Task statement.
The line with "How do I perform: Select" and each line following it, up to the final line of the data, should be set down exactly; pictures stay out.
== Recorded information
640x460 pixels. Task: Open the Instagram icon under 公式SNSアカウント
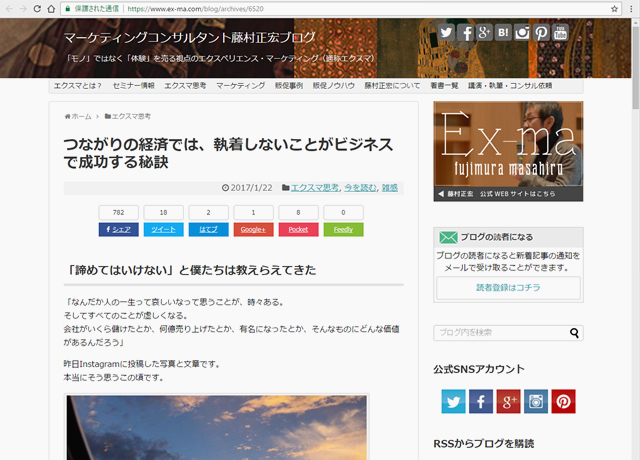tap(536, 402)
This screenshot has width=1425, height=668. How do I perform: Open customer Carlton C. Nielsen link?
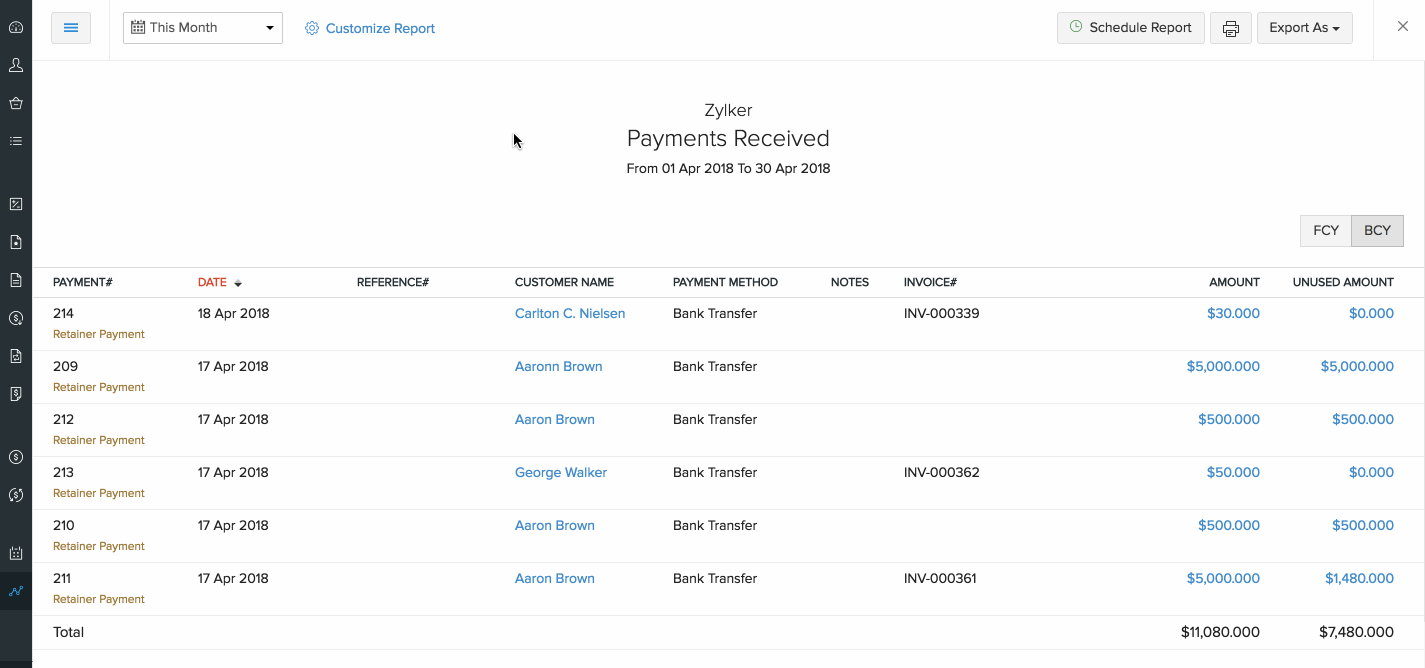click(x=570, y=313)
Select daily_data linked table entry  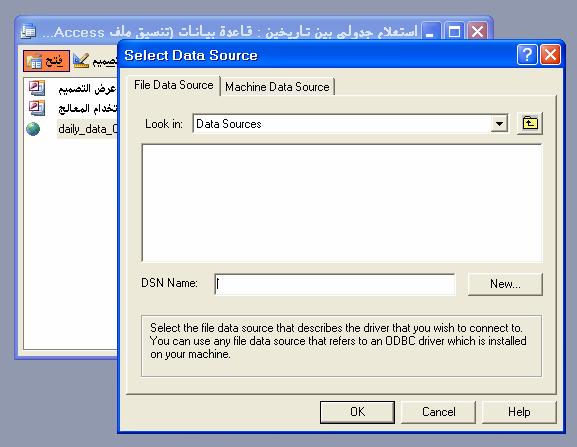coord(88,129)
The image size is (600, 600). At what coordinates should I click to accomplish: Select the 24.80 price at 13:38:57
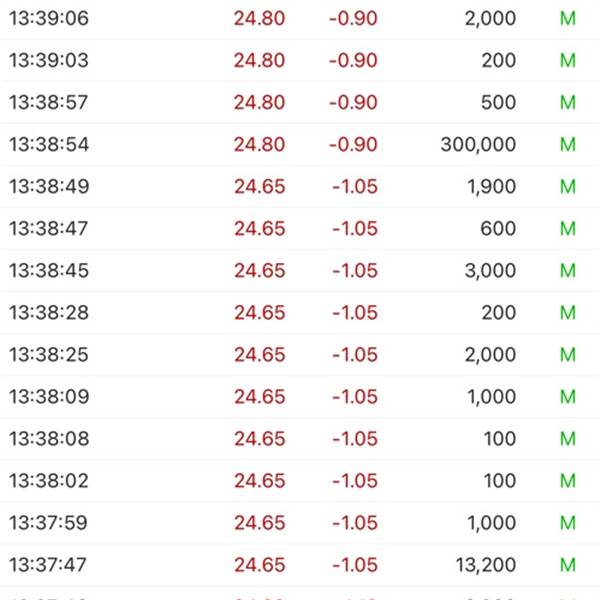pyautogui.click(x=259, y=103)
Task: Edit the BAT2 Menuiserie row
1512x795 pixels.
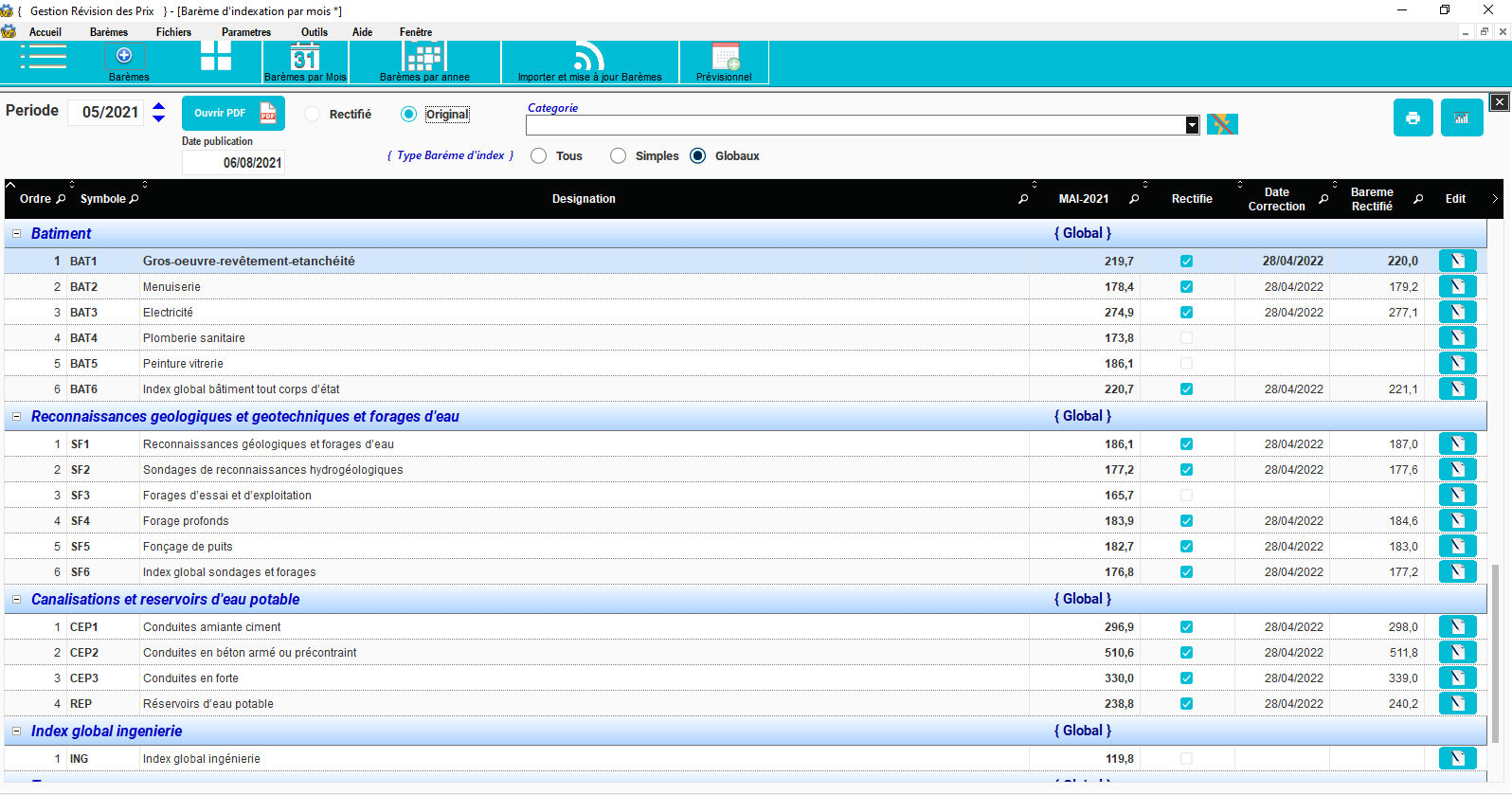Action: point(1457,286)
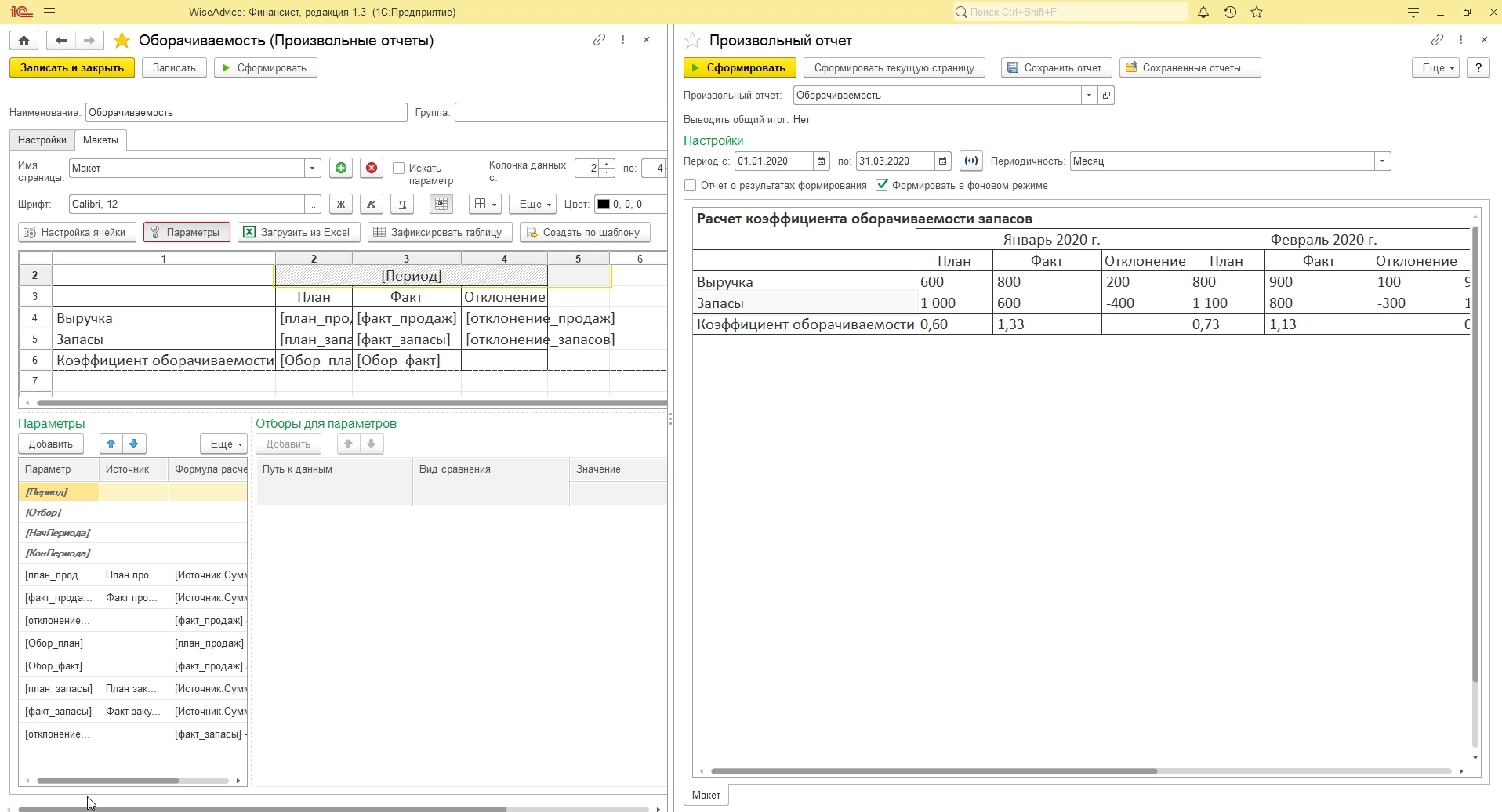Click the home page icon
This screenshot has height=812, width=1502.
(x=24, y=41)
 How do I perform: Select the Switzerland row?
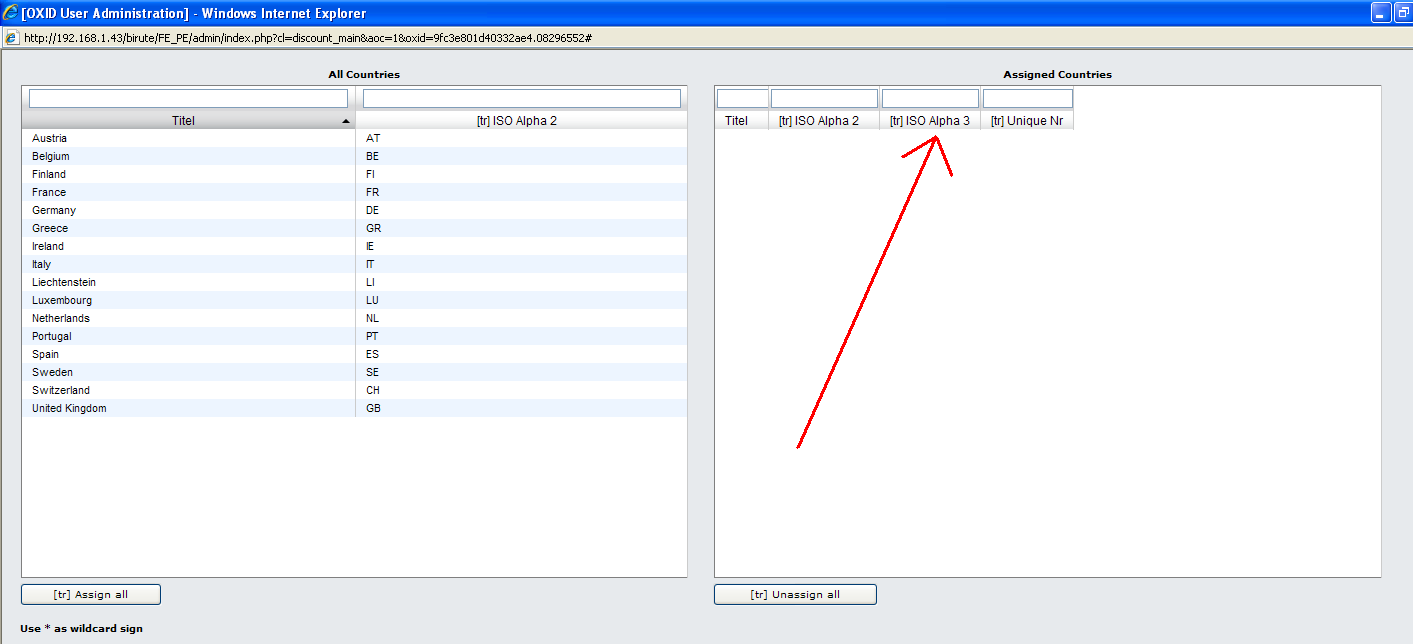[x=61, y=390]
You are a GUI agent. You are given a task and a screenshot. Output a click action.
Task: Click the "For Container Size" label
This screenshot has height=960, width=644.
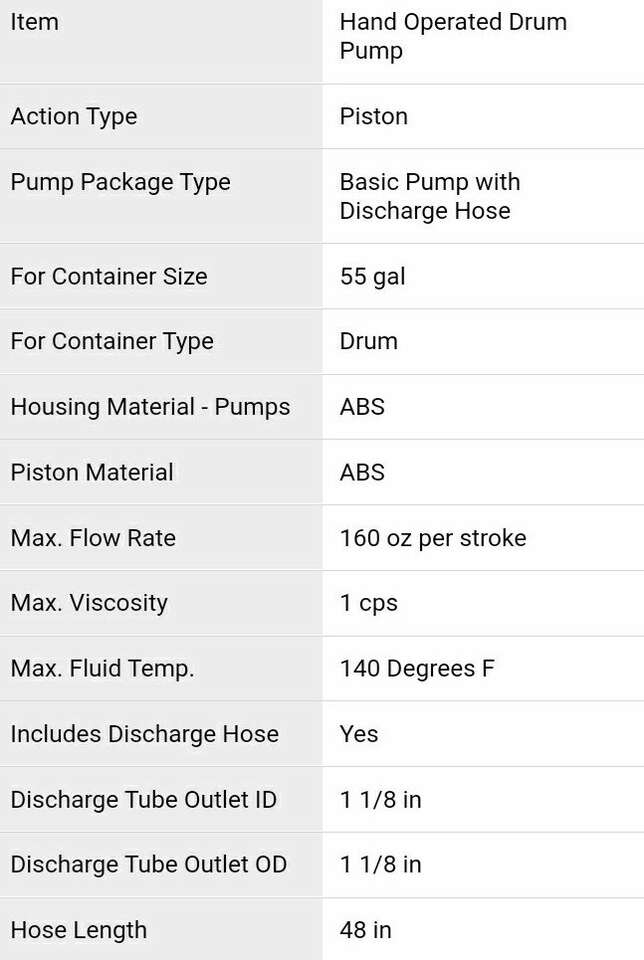(x=109, y=276)
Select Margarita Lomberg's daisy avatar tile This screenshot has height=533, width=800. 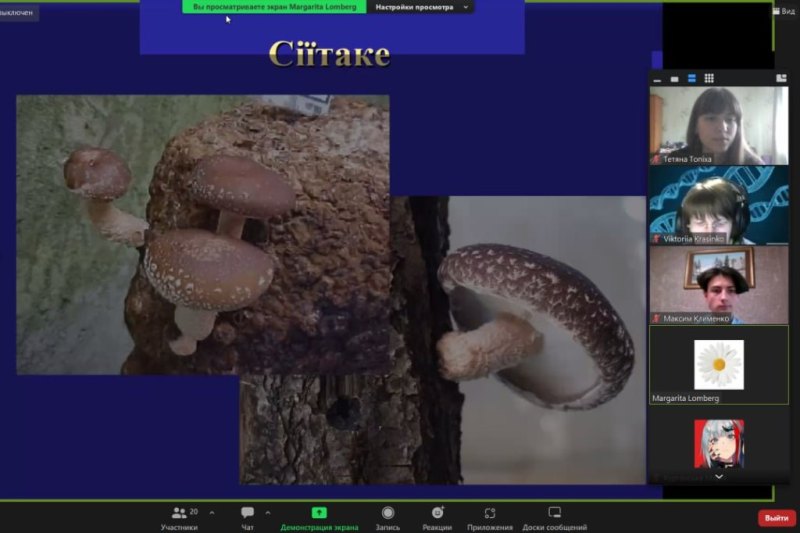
====
Solution to the exercise.
 How do I perform: Select the Switzerland row?
[x=61, y=390]
You are a GUI agent. You are given a task and a screenshot. Output a click action.
Task: Click the "For Container Size" label
This screenshot has height=960, width=644.
(x=109, y=276)
Select Margarita Lomberg's daisy avatar tile This screenshot has height=533, width=800. 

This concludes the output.